Pancreatic Disease
Acute Pancreatitis
Acute Pancreatitis
1. Aetiology
- Acute pancreatitis is caused by the premature activation of pancreatic enzymes within the pancreas, resulting in autodigestion of pancreatic tissue and surrounding structures.
- This leads to inflammation, oedema, haemorrhage, and in severe cases, necrosis. Common aetiologies include:
1.1 Gallstones
- Gallstones obstructing the common bile duct or the ampulla of Vater increase pancreatic ductal pressure and trigger enzyme activation.
1.2 Alcohol
- Chronic alcohol consumption (>100g/day for >3–5 years) leads to protein plug formation in small ductules, resulting in duct obstruction and intrapancreatic enzyme activation.

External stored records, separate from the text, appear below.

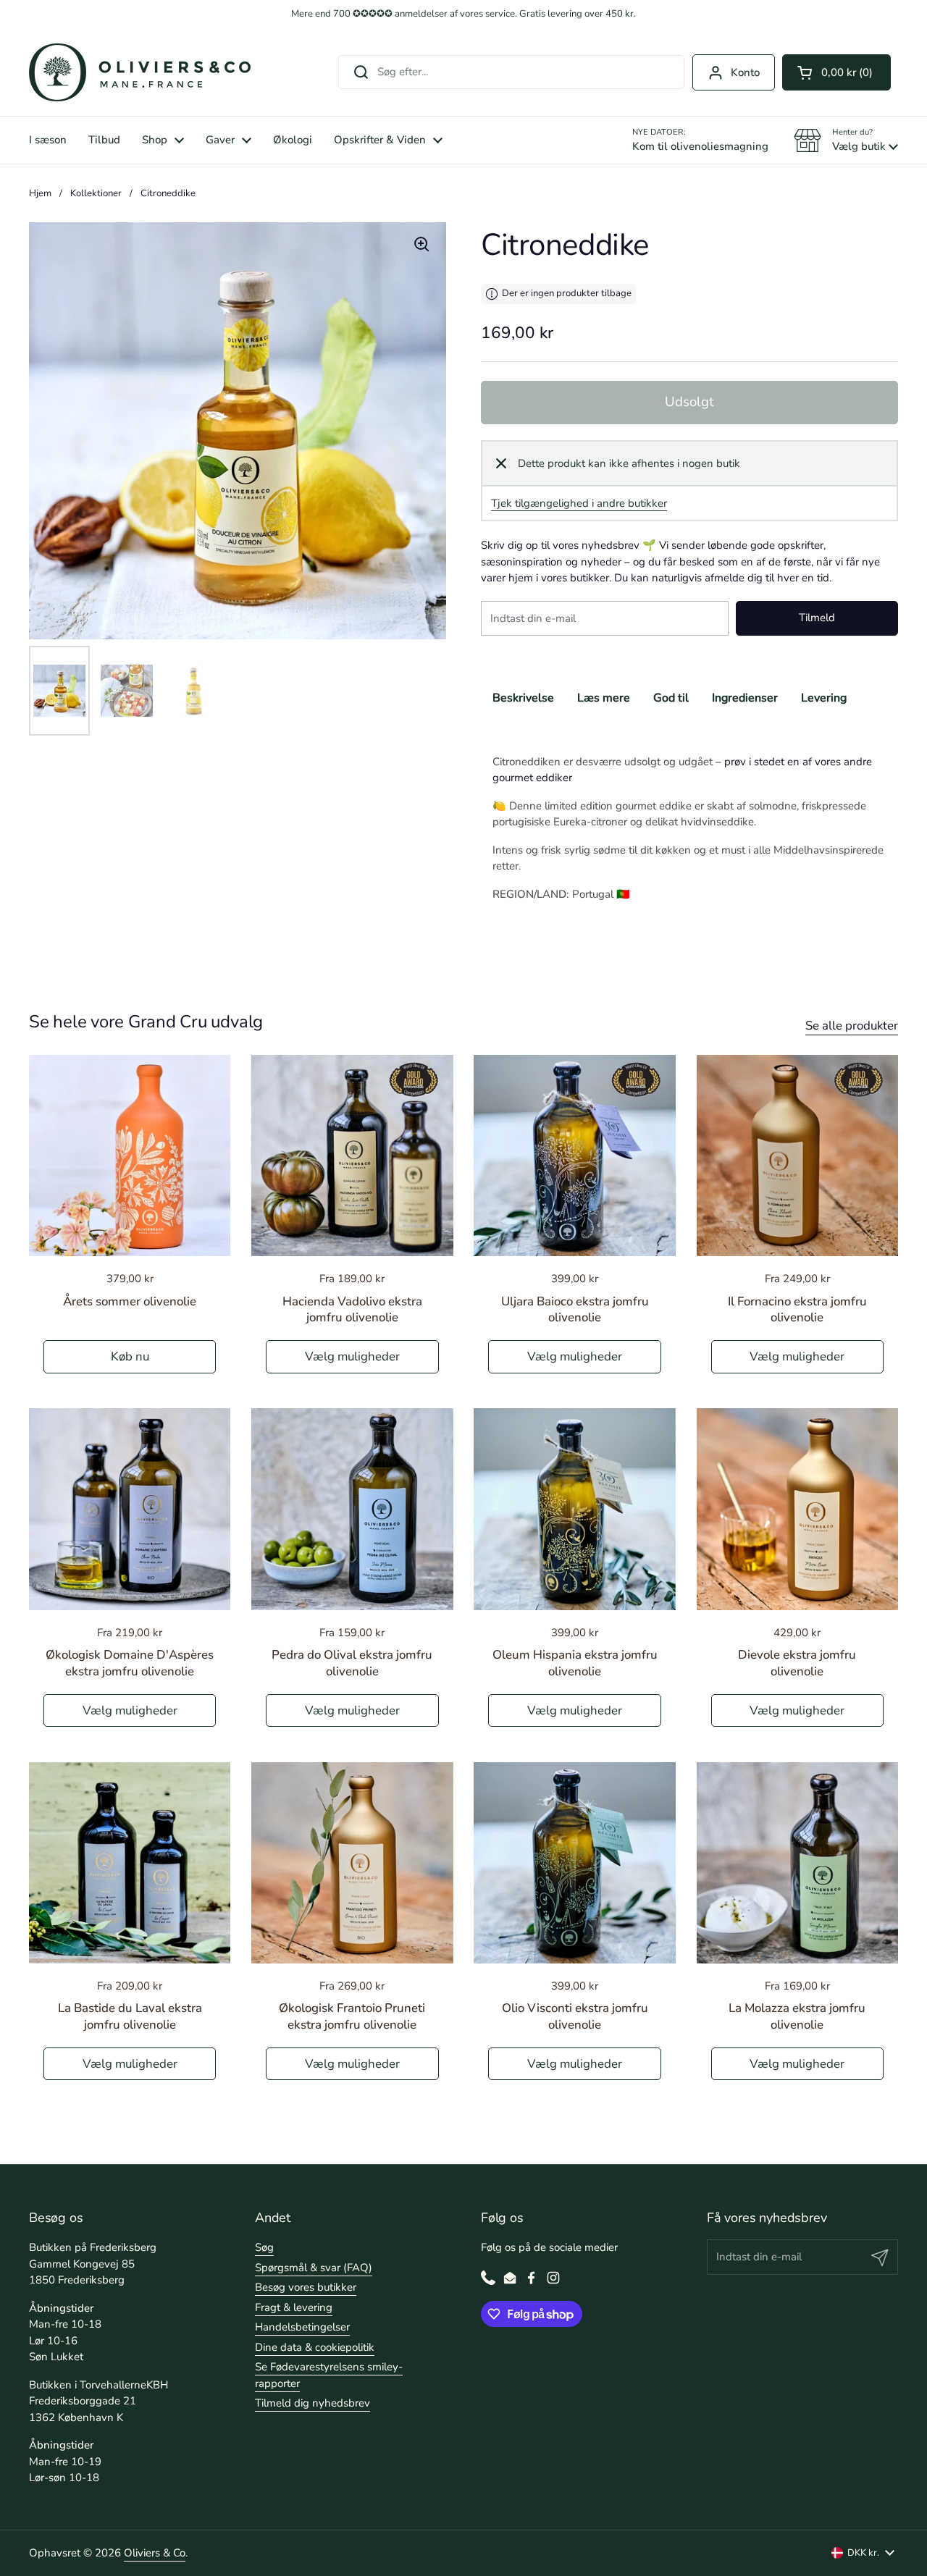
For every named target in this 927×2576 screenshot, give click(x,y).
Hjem (40, 193)
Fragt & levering (293, 2307)
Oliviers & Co (154, 2553)
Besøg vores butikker (305, 2287)
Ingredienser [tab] (745, 698)
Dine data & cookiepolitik (314, 2347)
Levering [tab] (824, 698)
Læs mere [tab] (603, 698)
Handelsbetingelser (302, 2327)
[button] (836, 72)
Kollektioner (96, 193)
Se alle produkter (851, 1025)
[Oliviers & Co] (140, 72)
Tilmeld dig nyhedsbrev (312, 2403)
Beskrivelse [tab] (523, 698)
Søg (264, 2247)
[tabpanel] (689, 814)
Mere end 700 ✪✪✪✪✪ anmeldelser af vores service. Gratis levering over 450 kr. (463, 14)
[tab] (671, 698)
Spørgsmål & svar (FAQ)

- Binge drinking can also directly stimulate enzyme release.
1.3 Other Causes
- Mechanical/Structural: ERCP (5–15% post-procedure), trauma, pancreatic or periampullary tumours, sphincter of Oddi dysfunction, pancreas divisum.
- Metabolic: Hypertriglyceridaemia, hypercalcaemia (including in hyperparathyroidism).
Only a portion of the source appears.